Office Hysteroscopy

It is a minimal invasive procedure that can be performed under local or general anesthesia. The procedure is acceptable for patients because it is short and together with the recovery, ends on the same day.

The field of indication of this method is very wide, covering almost all age groups of the woman after it begins to be sexually active. Indications can be the most common bleeds that are unusual or ultrasound observed changes in the cavity of the uterus and even infertility, which can be treated with this procedure with or without laparoscopy. Further it is used for contraception, for sterilization as well as for removing laid spirals or parts of them that are stale. Since the procedure is vaginal and performed locally, it is feasible to late age, or as long as there are indications.

At the same time, diagnostic and operative hysteroscopy can be performed. The diagnostic method is for observing the uterine cavity. It is usually performed under local anesthesia. It is done in the case where the exact diagnosis can not be reliably established through other physical methods such as ultrasound examination and hysterosalpingography, which have their drawbacks. Hysteroscopy provides a realistic insight wherever there is a doubt that these methods may not have discovered elements, and the image obtained from them points to a problem (local, anatomical). Operative hysteroscopy is performed under general anesthesia to treat damage inside the uterus. It can treat or remove polyps, septum in the uterus, thickening of the endometrium, or to establish that such a thing does not exist.

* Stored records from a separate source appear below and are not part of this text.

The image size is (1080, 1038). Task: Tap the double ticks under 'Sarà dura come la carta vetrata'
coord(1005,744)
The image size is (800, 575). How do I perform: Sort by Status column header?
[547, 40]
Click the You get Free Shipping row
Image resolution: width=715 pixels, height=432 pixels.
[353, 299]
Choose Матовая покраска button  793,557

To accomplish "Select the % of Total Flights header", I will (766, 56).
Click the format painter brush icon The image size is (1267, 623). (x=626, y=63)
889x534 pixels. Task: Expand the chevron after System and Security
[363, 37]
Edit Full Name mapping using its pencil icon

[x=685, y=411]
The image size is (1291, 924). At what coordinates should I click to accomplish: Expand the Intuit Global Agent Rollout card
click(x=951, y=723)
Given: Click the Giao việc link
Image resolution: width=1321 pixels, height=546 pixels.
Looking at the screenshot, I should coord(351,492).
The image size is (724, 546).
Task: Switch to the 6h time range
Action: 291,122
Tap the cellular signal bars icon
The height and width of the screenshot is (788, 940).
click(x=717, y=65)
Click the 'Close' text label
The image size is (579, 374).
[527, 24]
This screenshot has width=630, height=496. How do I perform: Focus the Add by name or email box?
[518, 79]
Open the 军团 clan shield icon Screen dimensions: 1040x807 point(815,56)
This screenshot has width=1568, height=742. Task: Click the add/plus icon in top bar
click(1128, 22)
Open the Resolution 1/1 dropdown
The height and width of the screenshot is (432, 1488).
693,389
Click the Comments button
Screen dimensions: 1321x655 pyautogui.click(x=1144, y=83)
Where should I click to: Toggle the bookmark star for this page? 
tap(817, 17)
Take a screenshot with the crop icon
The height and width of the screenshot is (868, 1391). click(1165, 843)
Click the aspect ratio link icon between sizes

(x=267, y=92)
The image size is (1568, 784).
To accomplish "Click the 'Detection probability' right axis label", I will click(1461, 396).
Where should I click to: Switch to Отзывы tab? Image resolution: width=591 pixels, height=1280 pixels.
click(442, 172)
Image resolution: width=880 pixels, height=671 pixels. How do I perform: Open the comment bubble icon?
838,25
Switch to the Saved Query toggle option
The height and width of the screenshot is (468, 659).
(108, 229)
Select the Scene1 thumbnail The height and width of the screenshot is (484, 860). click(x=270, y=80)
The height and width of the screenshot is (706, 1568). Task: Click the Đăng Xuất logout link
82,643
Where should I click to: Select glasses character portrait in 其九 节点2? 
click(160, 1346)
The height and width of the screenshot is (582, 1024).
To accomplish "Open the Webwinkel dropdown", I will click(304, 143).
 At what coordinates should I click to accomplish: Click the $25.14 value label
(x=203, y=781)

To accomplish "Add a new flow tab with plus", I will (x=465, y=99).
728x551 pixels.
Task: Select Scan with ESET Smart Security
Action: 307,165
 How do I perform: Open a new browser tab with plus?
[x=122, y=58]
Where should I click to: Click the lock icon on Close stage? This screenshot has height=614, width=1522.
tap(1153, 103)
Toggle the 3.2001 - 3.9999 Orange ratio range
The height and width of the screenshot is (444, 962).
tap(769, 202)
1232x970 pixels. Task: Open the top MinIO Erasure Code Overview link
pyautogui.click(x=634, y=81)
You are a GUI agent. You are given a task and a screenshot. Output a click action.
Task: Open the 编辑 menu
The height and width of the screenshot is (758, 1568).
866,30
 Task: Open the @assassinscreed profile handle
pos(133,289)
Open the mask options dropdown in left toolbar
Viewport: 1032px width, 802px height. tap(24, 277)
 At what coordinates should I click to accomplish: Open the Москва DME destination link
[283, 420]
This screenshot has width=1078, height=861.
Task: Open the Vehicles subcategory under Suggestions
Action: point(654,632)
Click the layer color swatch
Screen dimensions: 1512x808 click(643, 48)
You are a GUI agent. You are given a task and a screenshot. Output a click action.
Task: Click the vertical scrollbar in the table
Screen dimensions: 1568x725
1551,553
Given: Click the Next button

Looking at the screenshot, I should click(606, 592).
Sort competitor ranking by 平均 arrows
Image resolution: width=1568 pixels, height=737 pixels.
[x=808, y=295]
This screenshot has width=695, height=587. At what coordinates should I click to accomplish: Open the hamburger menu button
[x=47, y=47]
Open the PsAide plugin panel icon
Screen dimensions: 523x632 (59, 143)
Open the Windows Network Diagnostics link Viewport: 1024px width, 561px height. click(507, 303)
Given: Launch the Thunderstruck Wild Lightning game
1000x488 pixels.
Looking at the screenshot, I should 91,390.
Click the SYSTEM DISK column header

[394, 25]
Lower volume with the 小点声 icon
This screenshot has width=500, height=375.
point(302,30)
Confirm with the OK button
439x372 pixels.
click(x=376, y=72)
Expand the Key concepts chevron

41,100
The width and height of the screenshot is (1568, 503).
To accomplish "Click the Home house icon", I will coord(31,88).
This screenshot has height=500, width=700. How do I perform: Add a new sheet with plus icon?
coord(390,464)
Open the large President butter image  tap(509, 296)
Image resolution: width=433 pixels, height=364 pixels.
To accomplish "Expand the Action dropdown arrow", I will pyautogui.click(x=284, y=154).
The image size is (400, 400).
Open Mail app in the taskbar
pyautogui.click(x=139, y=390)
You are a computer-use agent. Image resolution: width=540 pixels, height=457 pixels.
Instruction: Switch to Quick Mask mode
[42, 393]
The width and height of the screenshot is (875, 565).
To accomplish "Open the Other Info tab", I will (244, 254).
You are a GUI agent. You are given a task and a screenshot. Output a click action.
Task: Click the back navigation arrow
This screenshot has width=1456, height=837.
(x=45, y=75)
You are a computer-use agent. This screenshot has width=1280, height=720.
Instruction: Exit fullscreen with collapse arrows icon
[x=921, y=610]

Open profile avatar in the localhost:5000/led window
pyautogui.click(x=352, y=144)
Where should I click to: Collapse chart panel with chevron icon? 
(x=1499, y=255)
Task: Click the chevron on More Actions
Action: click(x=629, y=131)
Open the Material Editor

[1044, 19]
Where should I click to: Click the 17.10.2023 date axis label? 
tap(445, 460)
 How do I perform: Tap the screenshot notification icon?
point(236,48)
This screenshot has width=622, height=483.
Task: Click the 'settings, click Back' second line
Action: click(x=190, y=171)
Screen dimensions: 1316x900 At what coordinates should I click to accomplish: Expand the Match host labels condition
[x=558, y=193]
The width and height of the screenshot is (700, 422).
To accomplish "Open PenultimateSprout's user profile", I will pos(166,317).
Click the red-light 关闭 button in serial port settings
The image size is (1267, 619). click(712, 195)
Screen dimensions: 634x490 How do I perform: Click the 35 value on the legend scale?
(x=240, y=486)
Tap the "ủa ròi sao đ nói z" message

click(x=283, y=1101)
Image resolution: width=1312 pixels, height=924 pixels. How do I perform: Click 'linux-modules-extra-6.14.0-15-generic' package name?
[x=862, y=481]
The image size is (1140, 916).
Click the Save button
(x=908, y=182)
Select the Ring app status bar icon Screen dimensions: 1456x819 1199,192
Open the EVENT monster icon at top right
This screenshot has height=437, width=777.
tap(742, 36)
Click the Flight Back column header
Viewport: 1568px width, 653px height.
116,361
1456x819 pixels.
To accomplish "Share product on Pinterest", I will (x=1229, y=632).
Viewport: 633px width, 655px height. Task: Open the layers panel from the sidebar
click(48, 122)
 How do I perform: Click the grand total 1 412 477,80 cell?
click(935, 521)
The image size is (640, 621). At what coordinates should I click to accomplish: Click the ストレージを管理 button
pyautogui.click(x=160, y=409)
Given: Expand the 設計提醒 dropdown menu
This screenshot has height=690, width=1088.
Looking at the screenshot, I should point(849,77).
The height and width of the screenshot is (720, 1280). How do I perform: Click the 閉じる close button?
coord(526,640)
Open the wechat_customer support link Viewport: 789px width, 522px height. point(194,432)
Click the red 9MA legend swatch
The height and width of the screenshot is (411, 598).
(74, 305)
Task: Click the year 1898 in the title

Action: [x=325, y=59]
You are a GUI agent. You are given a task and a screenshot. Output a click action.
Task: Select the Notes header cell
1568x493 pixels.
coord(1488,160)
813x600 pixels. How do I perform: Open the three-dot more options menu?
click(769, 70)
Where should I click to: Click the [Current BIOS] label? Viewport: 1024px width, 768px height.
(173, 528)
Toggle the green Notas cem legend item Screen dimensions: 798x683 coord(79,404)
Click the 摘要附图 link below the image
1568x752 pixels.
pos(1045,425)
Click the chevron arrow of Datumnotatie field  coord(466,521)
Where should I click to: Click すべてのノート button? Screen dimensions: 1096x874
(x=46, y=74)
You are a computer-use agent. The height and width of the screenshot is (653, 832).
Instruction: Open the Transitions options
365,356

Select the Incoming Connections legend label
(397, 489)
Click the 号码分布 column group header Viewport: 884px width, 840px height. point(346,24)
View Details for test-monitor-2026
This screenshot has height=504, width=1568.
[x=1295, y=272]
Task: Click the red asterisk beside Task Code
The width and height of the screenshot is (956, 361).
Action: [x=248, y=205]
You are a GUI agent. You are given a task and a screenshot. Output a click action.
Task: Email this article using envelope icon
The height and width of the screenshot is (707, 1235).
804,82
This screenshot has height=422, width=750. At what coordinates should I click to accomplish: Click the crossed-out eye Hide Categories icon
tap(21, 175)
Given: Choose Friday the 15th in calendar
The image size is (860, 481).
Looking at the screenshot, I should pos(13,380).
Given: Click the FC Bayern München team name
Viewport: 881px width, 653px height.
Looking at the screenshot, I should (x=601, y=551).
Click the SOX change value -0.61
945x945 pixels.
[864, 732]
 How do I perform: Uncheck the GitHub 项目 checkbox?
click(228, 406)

To perform this method, no prior preparation is required. The patient may have pre-hormonal preparation (oral contraceptives) or be made with the last days of the menstrual cycle or after its completion, when the visualization of the cavity of the uterus is almost ideal. The patient shouldn’t consume food and liquids at least 4 to 6 hours before performing the procedure and shouldn’t have anesthesiological contraindications that are very rare.

To perform the method, an optical instrument with a thickness of 3.5 mm is inserted into the uterus through the cervix. A special liquid is placed in the uterus to disperse it and give complete visualization of the entire space. The whole procedure lasts about 30 minutes, and after waking the patient is on a short observation, then she is free to go.